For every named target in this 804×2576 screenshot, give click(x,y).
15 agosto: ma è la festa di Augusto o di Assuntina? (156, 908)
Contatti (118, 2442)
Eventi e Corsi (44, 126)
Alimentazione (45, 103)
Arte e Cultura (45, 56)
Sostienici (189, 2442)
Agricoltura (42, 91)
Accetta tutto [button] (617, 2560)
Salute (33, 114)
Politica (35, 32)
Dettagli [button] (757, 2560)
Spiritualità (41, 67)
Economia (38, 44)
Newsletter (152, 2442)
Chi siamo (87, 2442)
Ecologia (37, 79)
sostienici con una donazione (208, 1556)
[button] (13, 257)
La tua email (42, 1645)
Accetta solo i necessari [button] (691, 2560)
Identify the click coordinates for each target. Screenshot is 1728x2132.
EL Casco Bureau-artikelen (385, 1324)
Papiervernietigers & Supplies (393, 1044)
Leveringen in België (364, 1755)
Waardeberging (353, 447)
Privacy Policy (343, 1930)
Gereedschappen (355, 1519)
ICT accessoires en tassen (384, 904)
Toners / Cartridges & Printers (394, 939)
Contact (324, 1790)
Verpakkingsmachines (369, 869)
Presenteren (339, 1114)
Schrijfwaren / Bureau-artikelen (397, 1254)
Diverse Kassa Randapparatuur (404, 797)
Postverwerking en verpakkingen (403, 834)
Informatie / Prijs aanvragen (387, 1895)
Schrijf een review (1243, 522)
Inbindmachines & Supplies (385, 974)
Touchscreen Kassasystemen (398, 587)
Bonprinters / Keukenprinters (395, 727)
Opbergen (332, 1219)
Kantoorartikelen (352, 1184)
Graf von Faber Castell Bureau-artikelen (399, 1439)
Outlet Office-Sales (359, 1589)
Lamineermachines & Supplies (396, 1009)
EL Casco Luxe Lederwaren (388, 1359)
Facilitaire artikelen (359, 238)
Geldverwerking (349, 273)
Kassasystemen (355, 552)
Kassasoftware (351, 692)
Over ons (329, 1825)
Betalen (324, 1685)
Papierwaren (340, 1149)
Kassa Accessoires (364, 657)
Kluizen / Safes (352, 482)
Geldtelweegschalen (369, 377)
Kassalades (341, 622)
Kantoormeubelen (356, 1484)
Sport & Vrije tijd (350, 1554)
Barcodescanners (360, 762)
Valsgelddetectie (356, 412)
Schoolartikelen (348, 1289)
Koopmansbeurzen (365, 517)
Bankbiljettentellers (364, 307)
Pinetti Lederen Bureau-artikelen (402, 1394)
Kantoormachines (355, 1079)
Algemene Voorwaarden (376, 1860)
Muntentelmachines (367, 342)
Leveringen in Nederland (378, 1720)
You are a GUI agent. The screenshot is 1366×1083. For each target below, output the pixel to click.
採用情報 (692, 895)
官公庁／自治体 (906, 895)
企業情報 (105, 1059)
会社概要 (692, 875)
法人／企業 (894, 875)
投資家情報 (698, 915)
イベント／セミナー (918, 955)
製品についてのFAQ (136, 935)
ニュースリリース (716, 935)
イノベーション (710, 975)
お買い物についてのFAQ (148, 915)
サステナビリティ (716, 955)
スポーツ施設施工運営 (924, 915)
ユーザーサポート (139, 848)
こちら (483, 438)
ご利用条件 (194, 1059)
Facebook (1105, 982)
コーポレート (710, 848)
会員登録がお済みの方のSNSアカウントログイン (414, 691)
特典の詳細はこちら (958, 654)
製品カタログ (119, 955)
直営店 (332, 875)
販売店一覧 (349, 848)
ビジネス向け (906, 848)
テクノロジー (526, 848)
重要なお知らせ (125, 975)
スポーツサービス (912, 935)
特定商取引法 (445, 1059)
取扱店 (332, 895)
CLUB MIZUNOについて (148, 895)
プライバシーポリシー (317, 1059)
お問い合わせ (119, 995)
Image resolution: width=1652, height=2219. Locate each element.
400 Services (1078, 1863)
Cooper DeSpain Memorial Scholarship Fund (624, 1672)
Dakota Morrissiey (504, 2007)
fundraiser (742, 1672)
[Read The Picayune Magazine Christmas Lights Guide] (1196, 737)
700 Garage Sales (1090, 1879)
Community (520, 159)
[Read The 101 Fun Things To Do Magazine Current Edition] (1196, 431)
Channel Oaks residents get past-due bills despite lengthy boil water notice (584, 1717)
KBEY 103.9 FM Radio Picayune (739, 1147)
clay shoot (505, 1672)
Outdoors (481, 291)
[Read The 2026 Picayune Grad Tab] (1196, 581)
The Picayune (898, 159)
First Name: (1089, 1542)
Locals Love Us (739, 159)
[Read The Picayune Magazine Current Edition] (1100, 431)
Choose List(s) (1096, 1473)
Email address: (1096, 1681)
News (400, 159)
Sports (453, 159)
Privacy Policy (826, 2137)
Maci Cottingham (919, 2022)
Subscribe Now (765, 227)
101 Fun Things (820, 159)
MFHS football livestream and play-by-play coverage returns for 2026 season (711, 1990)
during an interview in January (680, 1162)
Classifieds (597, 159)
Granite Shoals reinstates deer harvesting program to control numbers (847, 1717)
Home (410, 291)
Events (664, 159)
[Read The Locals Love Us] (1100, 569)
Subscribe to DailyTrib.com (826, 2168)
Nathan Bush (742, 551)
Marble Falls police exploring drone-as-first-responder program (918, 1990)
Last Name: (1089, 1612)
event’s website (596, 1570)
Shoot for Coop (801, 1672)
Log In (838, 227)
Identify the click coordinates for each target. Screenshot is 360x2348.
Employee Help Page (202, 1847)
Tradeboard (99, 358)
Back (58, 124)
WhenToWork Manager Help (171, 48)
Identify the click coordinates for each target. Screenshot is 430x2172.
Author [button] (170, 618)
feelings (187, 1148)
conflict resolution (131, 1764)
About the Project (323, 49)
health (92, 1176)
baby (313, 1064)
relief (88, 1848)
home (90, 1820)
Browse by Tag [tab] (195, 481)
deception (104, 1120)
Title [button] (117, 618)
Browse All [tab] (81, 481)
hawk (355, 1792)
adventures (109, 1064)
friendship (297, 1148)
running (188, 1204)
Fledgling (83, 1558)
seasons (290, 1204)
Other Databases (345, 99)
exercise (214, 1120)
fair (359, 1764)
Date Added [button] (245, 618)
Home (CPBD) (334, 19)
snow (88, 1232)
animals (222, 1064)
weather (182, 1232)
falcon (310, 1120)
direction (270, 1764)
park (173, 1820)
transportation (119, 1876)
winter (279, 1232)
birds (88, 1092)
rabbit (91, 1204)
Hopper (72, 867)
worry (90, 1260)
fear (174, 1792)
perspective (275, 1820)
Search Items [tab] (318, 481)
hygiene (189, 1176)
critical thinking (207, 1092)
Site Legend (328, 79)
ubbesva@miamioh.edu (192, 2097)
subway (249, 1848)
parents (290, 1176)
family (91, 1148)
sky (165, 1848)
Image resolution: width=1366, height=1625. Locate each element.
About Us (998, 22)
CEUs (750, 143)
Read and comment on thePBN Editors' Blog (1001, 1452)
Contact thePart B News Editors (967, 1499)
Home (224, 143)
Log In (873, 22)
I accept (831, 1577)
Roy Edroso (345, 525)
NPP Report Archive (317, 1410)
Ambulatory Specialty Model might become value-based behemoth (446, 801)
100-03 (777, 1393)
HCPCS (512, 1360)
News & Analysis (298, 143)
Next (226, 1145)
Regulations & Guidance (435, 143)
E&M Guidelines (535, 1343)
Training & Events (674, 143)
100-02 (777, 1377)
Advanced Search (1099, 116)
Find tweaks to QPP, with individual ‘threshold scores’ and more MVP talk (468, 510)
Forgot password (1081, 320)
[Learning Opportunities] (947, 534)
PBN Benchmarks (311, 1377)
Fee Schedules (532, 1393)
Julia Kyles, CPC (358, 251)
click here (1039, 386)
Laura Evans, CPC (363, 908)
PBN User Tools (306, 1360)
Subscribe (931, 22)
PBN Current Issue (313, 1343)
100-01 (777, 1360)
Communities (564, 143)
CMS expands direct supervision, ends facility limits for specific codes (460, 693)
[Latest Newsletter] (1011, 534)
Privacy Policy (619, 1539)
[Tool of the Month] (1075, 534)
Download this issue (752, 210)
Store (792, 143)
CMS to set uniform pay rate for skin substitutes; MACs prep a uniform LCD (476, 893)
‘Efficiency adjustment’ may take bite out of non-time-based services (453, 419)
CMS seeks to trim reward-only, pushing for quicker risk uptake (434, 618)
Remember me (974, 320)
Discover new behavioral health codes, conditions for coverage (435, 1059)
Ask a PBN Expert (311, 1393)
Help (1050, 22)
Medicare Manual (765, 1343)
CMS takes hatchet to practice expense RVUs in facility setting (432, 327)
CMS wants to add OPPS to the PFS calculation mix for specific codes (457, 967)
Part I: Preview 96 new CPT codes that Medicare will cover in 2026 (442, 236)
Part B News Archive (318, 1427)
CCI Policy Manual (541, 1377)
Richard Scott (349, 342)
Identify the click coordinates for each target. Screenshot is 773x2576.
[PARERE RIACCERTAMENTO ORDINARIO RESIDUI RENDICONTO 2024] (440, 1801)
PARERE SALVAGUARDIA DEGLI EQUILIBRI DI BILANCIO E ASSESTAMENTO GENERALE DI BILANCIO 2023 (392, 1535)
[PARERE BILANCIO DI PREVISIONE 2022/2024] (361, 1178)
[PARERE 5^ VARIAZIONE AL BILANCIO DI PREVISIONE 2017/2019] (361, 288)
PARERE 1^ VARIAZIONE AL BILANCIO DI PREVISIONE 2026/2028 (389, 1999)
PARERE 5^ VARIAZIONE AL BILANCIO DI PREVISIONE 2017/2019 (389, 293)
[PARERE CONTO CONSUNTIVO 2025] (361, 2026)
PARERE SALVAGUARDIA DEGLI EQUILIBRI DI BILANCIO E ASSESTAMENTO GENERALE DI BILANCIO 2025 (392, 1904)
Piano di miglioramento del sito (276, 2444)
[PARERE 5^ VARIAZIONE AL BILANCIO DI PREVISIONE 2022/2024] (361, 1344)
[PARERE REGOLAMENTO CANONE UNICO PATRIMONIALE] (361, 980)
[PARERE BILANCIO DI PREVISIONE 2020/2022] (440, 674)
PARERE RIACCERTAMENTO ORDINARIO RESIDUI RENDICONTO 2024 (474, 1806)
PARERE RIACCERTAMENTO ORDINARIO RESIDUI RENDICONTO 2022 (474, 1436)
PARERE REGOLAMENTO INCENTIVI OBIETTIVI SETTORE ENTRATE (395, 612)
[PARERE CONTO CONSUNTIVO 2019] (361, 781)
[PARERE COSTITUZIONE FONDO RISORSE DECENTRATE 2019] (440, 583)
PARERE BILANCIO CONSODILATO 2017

• • • • • • •

THE TASK:
Using the material above, transcribe exactly the lines from the line with "News (400, 159)" to the line with "Classifieds (597, 159)"; both count, and nothing else goes in.

WRITTEN SOLUTION:
News (400, 159)
Sports (453, 159)
Privacy Policy (826, 2137)
Maci Cottingham (919, 2022)
Subscribe Now (765, 227)
101 Fun Things (820, 159)
MFHS football livestream and play-by-play coverage returns for 2026 season (711, 1990)
during an interview in January (680, 1162)
Classifieds (597, 159)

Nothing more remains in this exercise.